Yes and in the interview he addressed exactly what I was talking about:
It's more complicated than that. Secure software is software that's been analyzed, again and again by lots of smart people. That kind of analysis is possible in the closed source model--experts can be hired--and it's possible in the open source model. For large pieces of very popular open source software, like Linux, many people have analyzed the code for security vulnerabilities. The result is some very well-written code. But there are lots of open source programs that are obscure, and that no one has ever looked at. Making your code open source allows for it to be analyzed for security, but does not magically make it secure. I've written more here.


Nope you didnt.

You stand corrected..
There problem is out of the box its not setup for security and very few people know how to starting out. Comparably systems like osx tend to be more locked down(but also not completely).

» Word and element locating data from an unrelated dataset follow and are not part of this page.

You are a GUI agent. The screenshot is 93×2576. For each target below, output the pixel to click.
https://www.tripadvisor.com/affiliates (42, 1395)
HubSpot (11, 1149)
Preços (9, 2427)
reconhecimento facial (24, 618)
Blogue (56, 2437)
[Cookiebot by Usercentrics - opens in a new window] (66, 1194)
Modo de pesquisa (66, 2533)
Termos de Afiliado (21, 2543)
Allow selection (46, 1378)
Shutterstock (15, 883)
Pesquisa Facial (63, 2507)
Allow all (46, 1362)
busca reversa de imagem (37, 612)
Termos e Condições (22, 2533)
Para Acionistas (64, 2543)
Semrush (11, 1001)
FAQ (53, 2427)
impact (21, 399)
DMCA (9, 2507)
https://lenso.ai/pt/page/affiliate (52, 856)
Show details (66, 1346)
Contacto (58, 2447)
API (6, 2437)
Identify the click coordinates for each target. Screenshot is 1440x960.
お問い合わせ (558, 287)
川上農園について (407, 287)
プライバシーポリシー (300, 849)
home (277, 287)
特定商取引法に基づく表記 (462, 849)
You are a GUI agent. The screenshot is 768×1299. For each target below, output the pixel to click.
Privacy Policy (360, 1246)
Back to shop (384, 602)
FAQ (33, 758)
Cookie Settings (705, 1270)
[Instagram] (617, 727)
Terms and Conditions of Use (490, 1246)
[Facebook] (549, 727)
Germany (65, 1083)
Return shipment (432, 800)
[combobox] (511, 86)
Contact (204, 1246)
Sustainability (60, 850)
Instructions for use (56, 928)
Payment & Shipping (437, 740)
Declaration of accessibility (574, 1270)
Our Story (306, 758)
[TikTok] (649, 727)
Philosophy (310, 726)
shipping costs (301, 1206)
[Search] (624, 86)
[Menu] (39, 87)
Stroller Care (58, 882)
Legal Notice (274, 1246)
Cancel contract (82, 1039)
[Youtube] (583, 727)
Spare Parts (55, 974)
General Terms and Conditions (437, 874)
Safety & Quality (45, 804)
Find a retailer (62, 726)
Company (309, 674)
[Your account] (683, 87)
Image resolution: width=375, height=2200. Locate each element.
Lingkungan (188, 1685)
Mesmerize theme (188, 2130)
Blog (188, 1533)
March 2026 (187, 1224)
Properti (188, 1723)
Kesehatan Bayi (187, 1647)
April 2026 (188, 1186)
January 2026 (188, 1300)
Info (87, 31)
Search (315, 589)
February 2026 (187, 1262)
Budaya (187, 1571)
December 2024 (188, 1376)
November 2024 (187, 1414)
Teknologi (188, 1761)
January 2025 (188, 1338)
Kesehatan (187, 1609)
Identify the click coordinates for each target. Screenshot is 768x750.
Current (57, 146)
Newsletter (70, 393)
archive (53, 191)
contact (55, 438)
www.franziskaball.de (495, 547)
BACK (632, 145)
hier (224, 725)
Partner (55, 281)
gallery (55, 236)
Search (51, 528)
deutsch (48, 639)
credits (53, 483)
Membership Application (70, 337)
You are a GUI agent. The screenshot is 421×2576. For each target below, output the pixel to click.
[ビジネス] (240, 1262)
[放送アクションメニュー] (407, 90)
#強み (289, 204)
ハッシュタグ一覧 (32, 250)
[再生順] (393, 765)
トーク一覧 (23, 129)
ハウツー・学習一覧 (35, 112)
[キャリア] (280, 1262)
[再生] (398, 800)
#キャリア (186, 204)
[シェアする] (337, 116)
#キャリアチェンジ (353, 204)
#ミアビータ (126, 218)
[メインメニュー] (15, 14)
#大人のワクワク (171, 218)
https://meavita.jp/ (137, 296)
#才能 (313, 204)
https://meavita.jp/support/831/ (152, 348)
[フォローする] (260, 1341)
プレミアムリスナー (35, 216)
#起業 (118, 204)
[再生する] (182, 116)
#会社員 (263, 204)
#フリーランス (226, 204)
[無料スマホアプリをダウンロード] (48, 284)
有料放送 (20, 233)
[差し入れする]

ZA doesnt go nuts when I put my XP boxens behind it. Windows Firewall doesnt go crazy either.
Most of the firewall routers are easily hackable. They also have this major issue in they dont protect outgoing at all. Trojans.. ect.


It's really called MP3Concept and according to the link it's just a proof of concept. SecureMac isnt even updated for Opener... More OS X virii pls.

Its called a proof of concept cause its not malicious. It does in fact work. Look at the dod page for more virus and security flaws.


I looked over the CIAC website and the Word exploit you mentioned dates back to 1996.

Thats not the one to which I refer. Word macro viruses can and do still exist. A variant was first discovered in 1996. But any user of office can tell you there still out there.


Also CIAC shows that Apple has been responsive to all the exploits found. The latest one was dated Oct 28 and has already been resolved already. It didnt take Apple more than a month to resolve.


Never argued that open source wasnt faster fixing.

I can see this discussion draging on for the next few months so if I might I ask is your solution to Windows & IE exploits, security holes & malware? Seeming you have the degree and the books.

My solution is two fold. The first part I can't take credit for cause its one of schnier himselfs babies. That is.. Make software companies liable for the product liabilities that occur with there software in a sort of insurance type setup similar to any other product. As such there will be significantly larger incentive for companies to fix security flaws before they happen.

The second part is at some point people need to realize the more features they get, the less secure something is(and also the less reliable as you see in cars). At some point we need to shift peoples desires so getting the next <*insert feature here*> is not as important to them as getting the damn thing to work.